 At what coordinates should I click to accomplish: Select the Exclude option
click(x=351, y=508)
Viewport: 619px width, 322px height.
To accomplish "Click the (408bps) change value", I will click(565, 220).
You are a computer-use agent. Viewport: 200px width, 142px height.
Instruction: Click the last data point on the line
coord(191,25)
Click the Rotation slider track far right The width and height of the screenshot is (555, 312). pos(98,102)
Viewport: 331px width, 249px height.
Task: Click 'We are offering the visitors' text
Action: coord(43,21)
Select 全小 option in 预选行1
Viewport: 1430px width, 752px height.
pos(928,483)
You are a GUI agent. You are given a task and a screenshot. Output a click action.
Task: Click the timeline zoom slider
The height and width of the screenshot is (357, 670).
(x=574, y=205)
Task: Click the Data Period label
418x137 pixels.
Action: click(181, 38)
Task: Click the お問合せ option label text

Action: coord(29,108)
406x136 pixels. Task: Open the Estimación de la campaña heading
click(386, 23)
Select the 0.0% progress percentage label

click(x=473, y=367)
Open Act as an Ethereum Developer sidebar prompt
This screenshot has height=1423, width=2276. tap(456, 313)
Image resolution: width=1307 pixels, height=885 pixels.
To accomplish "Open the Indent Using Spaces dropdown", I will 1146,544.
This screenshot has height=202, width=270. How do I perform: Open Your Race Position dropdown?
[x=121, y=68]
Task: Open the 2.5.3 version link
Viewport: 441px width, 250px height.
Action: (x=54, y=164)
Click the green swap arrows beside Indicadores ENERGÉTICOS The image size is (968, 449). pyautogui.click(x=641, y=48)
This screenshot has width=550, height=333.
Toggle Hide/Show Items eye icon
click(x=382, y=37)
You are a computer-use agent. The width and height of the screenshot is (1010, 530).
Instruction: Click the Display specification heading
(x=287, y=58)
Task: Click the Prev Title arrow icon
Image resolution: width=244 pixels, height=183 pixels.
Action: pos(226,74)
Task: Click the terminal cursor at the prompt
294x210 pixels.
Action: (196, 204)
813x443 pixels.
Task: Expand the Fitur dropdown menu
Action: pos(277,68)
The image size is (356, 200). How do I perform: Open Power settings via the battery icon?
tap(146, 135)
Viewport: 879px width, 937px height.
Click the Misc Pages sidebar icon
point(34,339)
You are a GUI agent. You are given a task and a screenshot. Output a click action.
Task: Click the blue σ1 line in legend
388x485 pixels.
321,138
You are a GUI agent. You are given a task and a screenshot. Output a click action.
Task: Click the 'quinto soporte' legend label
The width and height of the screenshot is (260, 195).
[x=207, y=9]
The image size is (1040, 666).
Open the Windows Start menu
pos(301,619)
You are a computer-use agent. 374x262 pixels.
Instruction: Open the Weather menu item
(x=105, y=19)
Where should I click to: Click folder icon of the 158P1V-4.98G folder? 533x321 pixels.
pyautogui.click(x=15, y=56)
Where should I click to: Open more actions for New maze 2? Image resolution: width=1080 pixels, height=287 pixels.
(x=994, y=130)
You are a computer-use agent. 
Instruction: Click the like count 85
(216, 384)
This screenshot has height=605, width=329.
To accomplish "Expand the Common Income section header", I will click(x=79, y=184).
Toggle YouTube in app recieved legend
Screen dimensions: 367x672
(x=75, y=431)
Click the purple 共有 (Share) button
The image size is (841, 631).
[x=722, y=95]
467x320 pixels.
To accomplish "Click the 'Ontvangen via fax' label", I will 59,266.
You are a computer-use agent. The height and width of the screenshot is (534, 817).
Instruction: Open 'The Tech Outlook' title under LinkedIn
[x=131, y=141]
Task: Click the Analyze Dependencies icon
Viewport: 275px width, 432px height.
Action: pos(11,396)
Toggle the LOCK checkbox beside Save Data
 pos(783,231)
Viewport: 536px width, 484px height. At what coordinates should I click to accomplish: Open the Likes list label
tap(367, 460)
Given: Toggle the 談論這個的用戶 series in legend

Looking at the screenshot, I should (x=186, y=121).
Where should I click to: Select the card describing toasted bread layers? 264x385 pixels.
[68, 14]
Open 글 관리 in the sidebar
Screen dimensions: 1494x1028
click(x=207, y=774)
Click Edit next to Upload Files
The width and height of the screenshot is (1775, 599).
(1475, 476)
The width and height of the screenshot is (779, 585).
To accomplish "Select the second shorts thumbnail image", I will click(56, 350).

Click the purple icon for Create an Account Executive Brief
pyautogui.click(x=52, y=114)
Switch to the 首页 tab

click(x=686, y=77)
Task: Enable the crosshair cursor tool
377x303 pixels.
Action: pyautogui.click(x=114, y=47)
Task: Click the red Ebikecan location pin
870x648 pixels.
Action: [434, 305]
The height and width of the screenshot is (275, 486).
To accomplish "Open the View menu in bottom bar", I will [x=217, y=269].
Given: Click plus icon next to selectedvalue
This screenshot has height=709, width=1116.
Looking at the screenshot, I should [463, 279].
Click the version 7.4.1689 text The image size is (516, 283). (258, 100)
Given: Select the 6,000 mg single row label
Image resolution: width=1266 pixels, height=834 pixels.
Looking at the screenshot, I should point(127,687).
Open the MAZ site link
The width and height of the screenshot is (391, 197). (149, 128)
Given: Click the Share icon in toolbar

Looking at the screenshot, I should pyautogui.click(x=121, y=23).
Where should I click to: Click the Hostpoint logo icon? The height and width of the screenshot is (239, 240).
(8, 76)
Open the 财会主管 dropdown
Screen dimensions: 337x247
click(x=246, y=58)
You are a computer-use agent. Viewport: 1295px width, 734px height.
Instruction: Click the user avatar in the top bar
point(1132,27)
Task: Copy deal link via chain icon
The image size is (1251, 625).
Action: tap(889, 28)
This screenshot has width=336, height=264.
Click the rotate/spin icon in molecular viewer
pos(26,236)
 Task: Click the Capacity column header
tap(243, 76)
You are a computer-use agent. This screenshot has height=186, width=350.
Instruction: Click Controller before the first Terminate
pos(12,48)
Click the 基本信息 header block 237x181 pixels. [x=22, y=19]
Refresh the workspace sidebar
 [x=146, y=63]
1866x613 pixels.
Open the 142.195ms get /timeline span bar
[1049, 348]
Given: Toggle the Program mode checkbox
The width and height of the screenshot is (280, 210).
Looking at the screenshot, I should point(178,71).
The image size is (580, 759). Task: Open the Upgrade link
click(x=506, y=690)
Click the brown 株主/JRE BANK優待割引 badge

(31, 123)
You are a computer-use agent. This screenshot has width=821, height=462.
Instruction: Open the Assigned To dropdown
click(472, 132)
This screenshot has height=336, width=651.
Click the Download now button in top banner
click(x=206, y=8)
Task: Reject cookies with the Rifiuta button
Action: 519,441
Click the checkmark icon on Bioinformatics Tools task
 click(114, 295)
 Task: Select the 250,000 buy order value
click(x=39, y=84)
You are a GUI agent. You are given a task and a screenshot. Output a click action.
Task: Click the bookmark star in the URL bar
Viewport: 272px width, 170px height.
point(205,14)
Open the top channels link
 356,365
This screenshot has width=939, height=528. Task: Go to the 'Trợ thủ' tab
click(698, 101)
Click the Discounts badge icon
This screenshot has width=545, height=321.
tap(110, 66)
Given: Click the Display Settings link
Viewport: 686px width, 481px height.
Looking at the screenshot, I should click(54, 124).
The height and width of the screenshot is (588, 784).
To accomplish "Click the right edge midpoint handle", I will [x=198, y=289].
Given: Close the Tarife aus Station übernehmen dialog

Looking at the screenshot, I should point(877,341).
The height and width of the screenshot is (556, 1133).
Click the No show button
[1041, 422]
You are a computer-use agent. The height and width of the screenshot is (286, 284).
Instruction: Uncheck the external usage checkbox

********************

*Try it:*
Write the listing out again, matching every line exactly.

*Reply:*
 At what coordinates should I click to accomplish: Select the Exclude option
click(x=351, y=508)
Viewport: 619px width, 322px height.
To accomplish "Click the (408bps) change value", I will click(565, 220).
You are a computer-use agent. Viewport: 200px width, 142px height.
Instruction: Click the last data point on the line
coord(191,25)
Click the Rotation slider track far right The width and height of the screenshot is (555, 312). pos(98,102)
Viewport: 331px width, 249px height.
Task: Click 'We are offering the visitors' text
Action: coord(43,21)
Select 全小 option in 预选行1
Viewport: 1430px width, 752px height.
pos(928,483)
You are a GUI agent. You are given a task and a screenshot. Output a click action.
Task: Click the timeline zoom slider
The height and width of the screenshot is (357, 670).
(x=574, y=205)
Task: Click the Data Period label
418x137 pixels.
Action: click(181, 38)
Task: Click the お問合せ option label text

Action: coord(29,108)
406x136 pixels. Task: Open the Estimación de la campaña heading
click(386, 23)
Select the 0.0% progress percentage label

click(x=473, y=367)
Open Act as an Ethereum Developer sidebar prompt
This screenshot has height=1423, width=2276. tap(456, 313)
Image resolution: width=1307 pixels, height=885 pixels.
To accomplish "Open the Indent Using Spaces dropdown", I will 1146,544.
This screenshot has height=202, width=270. How do I perform: Open Your Race Position dropdown?
[x=121, y=68]
Task: Open the 2.5.3 version link
Viewport: 441px width, 250px height.
Action: (x=54, y=164)
Click the green swap arrows beside Indicadores ENERGÉTICOS The image size is (968, 449). pyautogui.click(x=641, y=48)
This screenshot has width=550, height=333.
Toggle Hide/Show Items eye icon
click(x=382, y=37)
You are a computer-use agent. The width and height of the screenshot is (1010, 530).
Instruction: Click the Display specification heading
(x=287, y=58)
Task: Click the Prev Title arrow icon
Image resolution: width=244 pixels, height=183 pixels.
Action: pos(226,74)
Task: Click the terminal cursor at the prompt
294x210 pixels.
Action: (196, 204)
813x443 pixels.
Task: Expand the Fitur dropdown menu
Action: pos(277,68)
The image size is (356, 200). How do I perform: Open Power settings via the battery icon?
tap(146, 135)
Viewport: 879px width, 937px height.
Click the Misc Pages sidebar icon
point(34,339)
You are a GUI agent. You are given a task and a screenshot. Output a click action.
Task: Click the blue σ1 line in legend
388x485 pixels.
321,138
You are a GUI agent. You are given a task and a screenshot. Output a click action.
Task: Click the 'quinto soporte' legend label
The width and height of the screenshot is (260, 195).
[x=207, y=9]
The image size is (1040, 666).
Open the Windows Start menu
pos(301,619)
You are a computer-use agent. 374x262 pixels.
Instruction: Open the Weather menu item
(x=105, y=19)
Where should I click to: Click folder icon of the 158P1V-4.98G folder? 533x321 pixels.
pyautogui.click(x=15, y=56)
Where should I click to: Open more actions for New maze 2? Image resolution: width=1080 pixels, height=287 pixels.
(x=994, y=130)
You are a computer-use agent. 
Instruction: Click the like count 85
(216, 384)
This screenshot has height=605, width=329.
To accomplish "Expand the Common Income section header", I will click(x=79, y=184).
Toggle YouTube in app recieved legend
Screen dimensions: 367x672
(x=75, y=431)
Click the purple 共有 (Share) button
The image size is (841, 631).
[x=722, y=95]
467x320 pixels.
To accomplish "Click the 'Ontvangen via fax' label", I will 59,266.
You are a computer-use agent. The height and width of the screenshot is (534, 817).
Instruction: Open 'The Tech Outlook' title under LinkedIn
[x=131, y=141]
Task: Click the Analyze Dependencies icon
Viewport: 275px width, 432px height.
Action: pos(11,396)
Toggle the LOCK checkbox beside Save Data
 pos(783,231)
Viewport: 536px width, 484px height. At what coordinates should I click to accomplish: Open the Likes list label
tap(367, 460)
Given: Toggle the 談論這個的用戶 series in legend

Looking at the screenshot, I should (x=186, y=121).
Where should I click to: Select the card describing toasted bread layers? 264x385 pixels.
[68, 14]
Open 글 관리 in the sidebar
Screen dimensions: 1494x1028
click(x=207, y=774)
Click Edit next to Upload Files
The width and height of the screenshot is (1775, 599).
(1475, 476)
The width and height of the screenshot is (779, 585).
To accomplish "Select the second shorts thumbnail image", I will click(56, 350).

Click the purple icon for Create an Account Executive Brief
pyautogui.click(x=52, y=114)
Switch to the 首页 tab

click(x=686, y=77)
Task: Enable the crosshair cursor tool
377x303 pixels.
Action: pyautogui.click(x=114, y=47)
Task: Click the red Ebikecan location pin
870x648 pixels.
Action: [434, 305]
The height and width of the screenshot is (275, 486).
To accomplish "Open the View menu in bottom bar", I will [x=217, y=269].
Given: Click plus icon next to selectedvalue
This screenshot has height=709, width=1116.
Looking at the screenshot, I should [463, 279].
Click the version 7.4.1689 text The image size is (516, 283). (258, 100)
Given: Select the 6,000 mg single row label
Image resolution: width=1266 pixels, height=834 pixels.
Looking at the screenshot, I should point(127,687).
Open the MAZ site link
The width and height of the screenshot is (391, 197). (149, 128)
Given: Click the Share icon in toolbar

Looking at the screenshot, I should pyautogui.click(x=121, y=23).
Where should I click to: Click the Hostpoint logo icon? The height and width of the screenshot is (239, 240).
(8, 76)
Open the 财会主管 dropdown
Screen dimensions: 337x247
click(x=246, y=58)
You are a computer-use agent. Viewport: 1295px width, 734px height.
Instruction: Click the user avatar in the top bar
point(1132,27)
Task: Copy deal link via chain icon
The image size is (1251, 625).
Action: tap(889, 28)
This screenshot has width=336, height=264.
Click the rotate/spin icon in molecular viewer
pos(26,236)
 Task: Click the Capacity column header
tap(243, 76)
You are a computer-use agent. This screenshot has height=186, width=350.
Instruction: Click Controller before the first Terminate
pos(12,48)
Click the 基本信息 header block 237x181 pixels. [x=22, y=19]
Refresh the workspace sidebar
 [x=146, y=63]
1866x613 pixels.
Open the 142.195ms get /timeline span bar
[1049, 348]
Given: Toggle the Program mode checkbox
The width and height of the screenshot is (280, 210).
Looking at the screenshot, I should point(178,71).
The image size is (580, 759). Task: Open the Upgrade link
click(x=506, y=690)
Click the brown 株主/JRE BANK優待割引 badge

(31, 123)
You are a computer-use agent. This screenshot has width=821, height=462.
Instruction: Open the Assigned To dropdown
click(472, 132)
This screenshot has height=336, width=651.
Click the Download now button in top banner
click(x=206, y=8)
Task: Reject cookies with the Rifiuta button
Action: 519,441
Click the checkmark icon on Bioinformatics Tools task
 click(114, 295)
 Task: Select the 250,000 buy order value
click(x=39, y=84)
You are a GUI agent. You are given a task and a screenshot. Output a click action.
Task: Click the bookmark star in the URL bar
Viewport: 272px width, 170px height.
point(205,14)
Open the top channels link
 356,365
This screenshot has width=939, height=528. Task: Go to the 'Trợ thủ' tab
click(698, 101)
Click the Discounts badge icon
This screenshot has width=545, height=321.
tap(110, 66)
Given: Click the Display Settings link
Viewport: 686px width, 481px height.
Looking at the screenshot, I should click(54, 124).
The height and width of the screenshot is (588, 784).
To accomplish "Click the right edge midpoint handle", I will [x=198, y=289].
Given: Close the Tarife aus Station übernehmen dialog

Looking at the screenshot, I should point(877,341).
The height and width of the screenshot is (556, 1133).
Click the No show button
[1041, 422]
You are a computer-use agent. The height and width of the screenshot is (286, 284).
Instruction: Uncheck the external usage checkbox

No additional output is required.